The Book Of Dust: La Belle Sauvage tells of events that occur 10 years before what happens in Northern Lights, serving as an introduction to what we already know. Indeed, part of my worry was whether this backstory was worth knowing. If it’s so significant, then why hadn’t not knowing made a difference to how much I enjoyed HDM?
What I found was a tale that completely and utterly absorbed me; that pulled me into that world much more easily than Northern Lights did. I think this is mainly to do with its protagonist, 11-year-old Malcolm Polstead (those who have read Lyra’s Oxford, in which Lyra is a 15-year-old student at St Sophia’s School, may remember him making a brief appearance in that companion book to HDM).
Where 11-year-old Lyra is intelligent, courageous and resourceful, she can also be prickly, obnoxious and deceitful; whereas Malcolm has all of Lyra’s virtues while also being wholly likeable.

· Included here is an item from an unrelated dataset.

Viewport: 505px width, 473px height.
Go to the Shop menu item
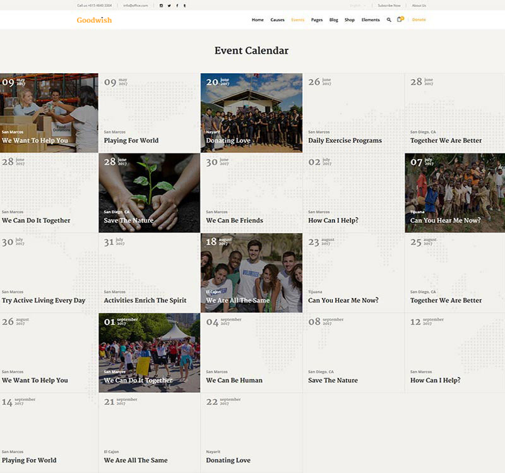[x=350, y=20]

He is curious, honest, reliable, and, best of all, kind; a seemingly, at first glance, uncomplicated soul, although as the story progresses, he reveals an impressively complex personality, including a gift for philosophical rumination.

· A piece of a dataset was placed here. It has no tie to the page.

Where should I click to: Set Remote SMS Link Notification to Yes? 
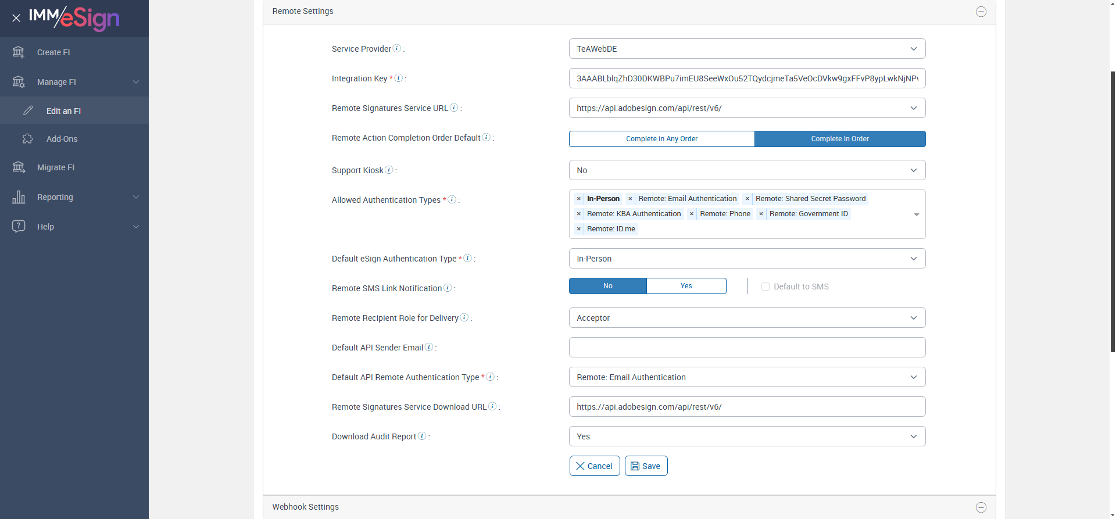click(686, 286)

Malcolm also experiences a mysterious physical symptom that remains unexplained at the end of the novel.
Malcolm lives at an inn called the Trout, located three miles up the River Thames from the centre of Oxford, and opposite a priory. Malcolm’s father is the innkeeper and Malcolm helps out, washing up and serving customers. His favourite things to do in his free time are playing with his daemon, Asta, in their canoe, La Belle Sauvage, and visiting the nuns at the priory.
The book’s subtitle indicates that this canoe will play a large part in the story that Pullman will tell and so it does, through Malcolm, whom, in a way, we have to thank for the HDM trilogy.

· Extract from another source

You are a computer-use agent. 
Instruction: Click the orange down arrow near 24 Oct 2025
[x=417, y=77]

In the first half of La Belle Sauvage (LBS), Malcolm learns that a baby called Lyra has been placed in the care of the nuns, his friends. When Malcolm meets Lyra, he is immediately her devoted slave. In the novel’s second half, Malcolm and Alice (a maid quite unlike that other Alice from Oxford), who works at both the Trout and the priory, are forced to flee with Lyra, as the country is besieged by floods and an enemy intent on seizing the child closes in.
While it is Gerard Bonneville – a terrifying mad scientist and sexual predator with a maimed hyena daemon – whom Malcolm and Alice are most urgently running from, it is ultimately the Magis-terium, that all-powerful institution, that is determined to thwart the prophecy of witches that states that Lyra is the one who will “bring about the end of destiny”.
No spoilers, but we, of course, know that Lyra escapes. Still, thanks to the storytelling skills of Pullman, the sense of urgency and suspense is as acute as if we are unfamiliar with Lyra’s fate. Once again, it is Malcolm that makes us care about what happens. Knowing Lyra will be OK is one thing, but she is not the girl we grew to care about in HDM. This is Malcolm’s story, really, and so we are on the edge of our seats because we are anxious about him. As we don’t know much about his future self, how he fares as Lyra’s champion compels us to pay close attention. It’s also somewhat heartbreaking when we compare Malcolm and Lyra in LBS to their brief interaction in Lyra’s Oxford.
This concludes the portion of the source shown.